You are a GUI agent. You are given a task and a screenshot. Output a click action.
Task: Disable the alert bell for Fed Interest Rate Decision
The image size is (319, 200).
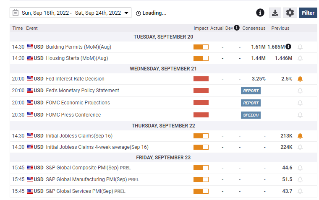tap(300, 79)
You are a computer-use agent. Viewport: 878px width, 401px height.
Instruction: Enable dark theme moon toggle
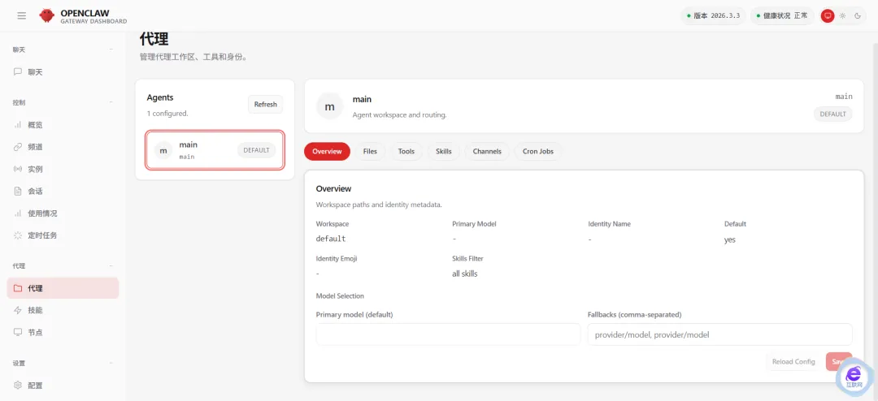pyautogui.click(x=857, y=15)
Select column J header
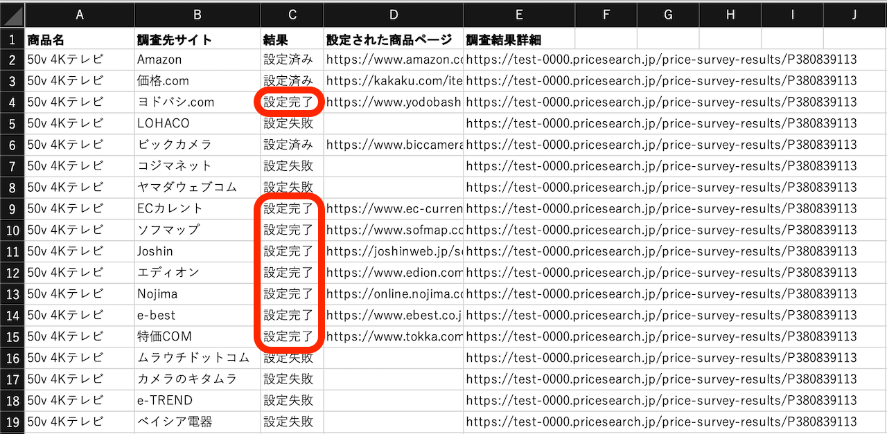Image resolution: width=887 pixels, height=434 pixels. tap(855, 15)
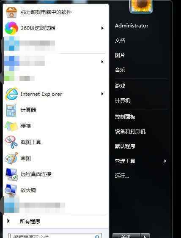The height and width of the screenshot is (238, 181).
Task: Open the shutdown options arrow button
Action: coord(145,236)
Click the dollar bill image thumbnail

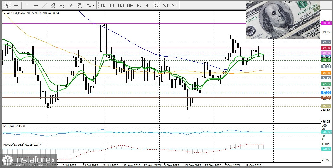pyautogui.click(x=283, y=20)
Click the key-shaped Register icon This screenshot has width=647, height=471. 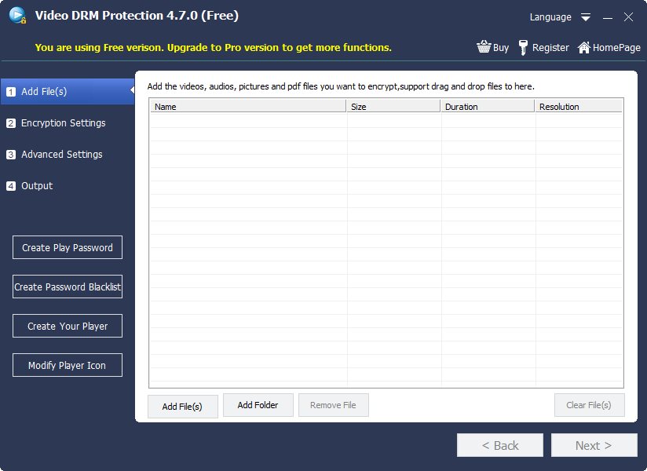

+ + + + + + +

What the task asks | The listing above should be returned word for word, with pictures omitted.

Response below |
You are a GUI agent. You are given a task and a screenshot. Output a click action.
Task: Disable the alert bell for Fed Interest Rate Decision
The image size is (319, 200).
tap(300, 79)
You are a computer-use agent. Viewport: 878px width, 401px height.
Instruction: Enable dark theme moon toggle
pyautogui.click(x=857, y=15)
Select column J header
Image resolution: width=887 pixels, height=434 pixels. tap(855, 15)
The height and width of the screenshot is (238, 181).
Task: Open the shutdown options arrow button
Action: coord(145,236)
Click the dollar bill image thumbnail

pyautogui.click(x=283, y=20)
Click the key-shaped Register icon This screenshot has width=647, height=471. 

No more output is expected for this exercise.